Genetic Polymorphisms Affecting Tacrolimus Metabolism and the Relationship to Post-Transplant Outcomes in Kidney Transplant Recipients.

BACKGROUND

Tacrolimus is a key drug in kidney transplantation with a narrow therapeutic index. However, whether tacrolimus exposure variability affects clinical outcomes and adverse reactions remains unknown.

OBJECTIVE

Our study investigated the factors that influence tacrolimus exposure in kidney transplantation recipients and the relationship between tacrolimus concentration and clinical outcomes and adverse reactions.

SETTINGS AND METHODS

We examined the effect of tacrolimus concentration on clinical outcomes and adverse reactions in 201 kidney transplantation recipients, and identified clinical and pharmacogenetic factors that explain tacrolimus exposure.

RESULTS

The CYP3A5 genotype was clearly associated with dose-adjusted trough blood tacrolimus concentrations (C/D), whereas no significant difference was observed in patients with the CYP3A41B, CYP3A422, ABCB1, ABCC2, POR*28 or PXR alleles.
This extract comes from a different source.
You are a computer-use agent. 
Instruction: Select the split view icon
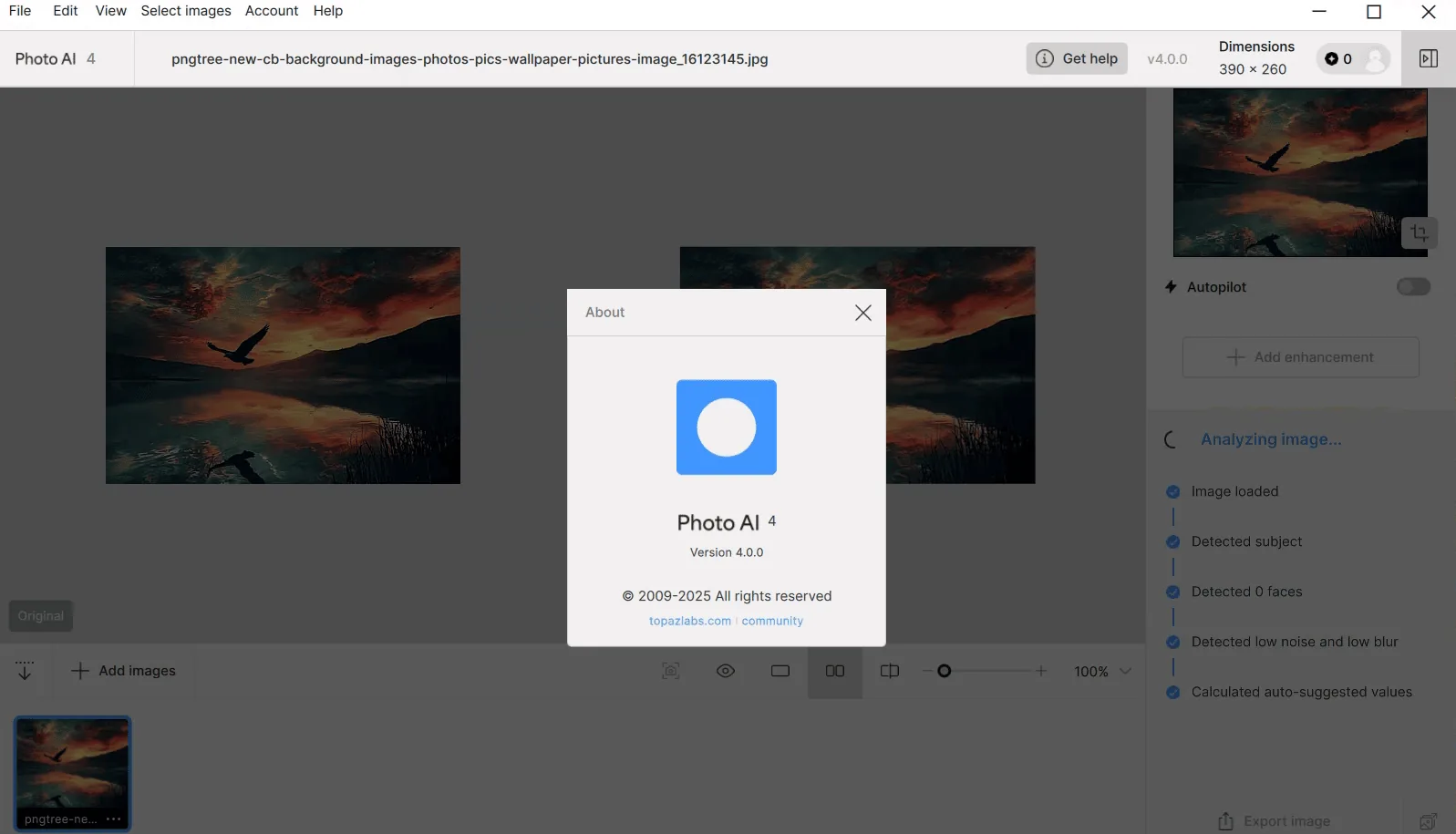pos(890,672)
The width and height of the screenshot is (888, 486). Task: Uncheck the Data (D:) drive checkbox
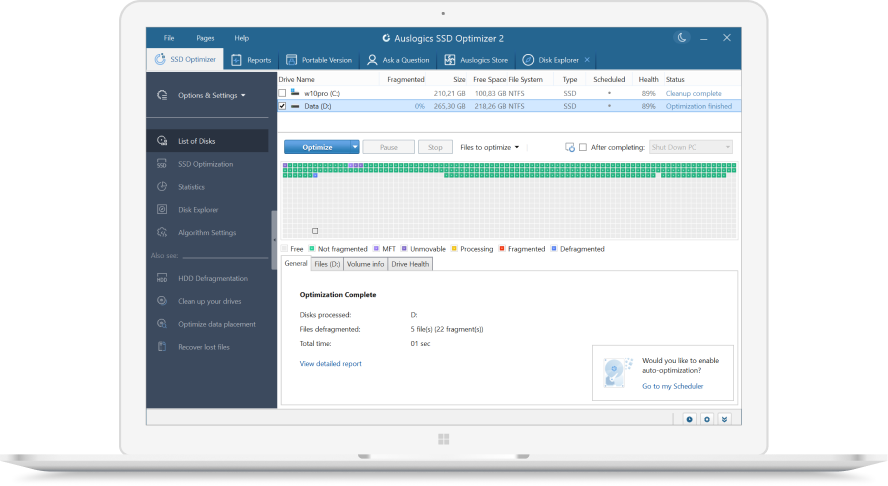point(282,106)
Clinical factors such as red blood cell count, hemoglobin, and albumin were the most useful influence factors affecting tacrolimus C/D. Besides, Wuzhi capsule increased tacrolimus C/D in kidney transplantation recipients. Furthermore, higher tacrolimus concentrations were associated with higher diarrhea and post-transplant diabetes mellitus (PTDM) risk but not with acute rejection and chronic allograft kidney dysfunction.

CONCLUSION

Clinical factors, medication, and CYP-enzyme polymorphisms accounted for tacrolimus concentration variability in kidney transplantation recipients. Furthermore, higher tacrolimus concentrations were associated with higher diarrhea and PTDM risk.